Comparison of dipsogenic responses of adult rat offspring as a function of different perinatal programming models

DADAM, F.M.; AMIGONE, J.L.; VIVAS, L.; MACCHIONE, A.F.

BRAIN RESEARCH BULLETIN

PERGAMON-ELSEVIER SCIENCE LTD

Año: 2022 vol. 188 p. 77 - 91

0361-9230

The perinatal environment interacts with the genotype of the developing organism resulting in a unique phenotype through a developmental or perinatal programming phenomenon. However, it remains unclear how this phenomenon differentially affects particular targets expressing specific drinking responses depending on the perinatal conditions. The main goal of the present study was to compare the dipsogenic responses induced by different thirst models as a function of two perinatal manipulation models, defined by the maternal free access to hypertonic sodium solution and a partial aortic ligation (PAL-W/Na) or a sham-ligation (Sham-W/Na). The programmed adult offspring of both perinatal manipulated models responded similarly when was challenged by overnight water dehydration or after a sodium depletion showing a reduced water intake in comparison to the non-programmed animals. However, when animals were evaluated after a body sodium overload, only adult Sham-W/Na offspring showed drinking differences compared to PAL and control offspring.
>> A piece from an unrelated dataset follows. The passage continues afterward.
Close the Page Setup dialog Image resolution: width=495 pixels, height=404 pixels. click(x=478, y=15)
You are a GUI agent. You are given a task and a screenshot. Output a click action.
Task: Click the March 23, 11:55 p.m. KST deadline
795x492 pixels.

By analyzing the central neurobiological substrates involved, a significant increase in the number of Fos + cells was found after sodium depletion in the subfornical organ of both programmed groups and an increase in the number of Fos + cells in the dorsal raphe nucleus was only observed in adult depleted PAL-W/Na. Our results suggest that perinatal programming is a phenomenon that differentially affects particular targets which induce specific dipsogenic responses depending on matching between perinatal programming conditions and the osmotic challenge in the latter environment. Probably, each programmed-drinking phenotype has a particular set point to elicit specific repertoires of mechanisms to reestablish fluid balance.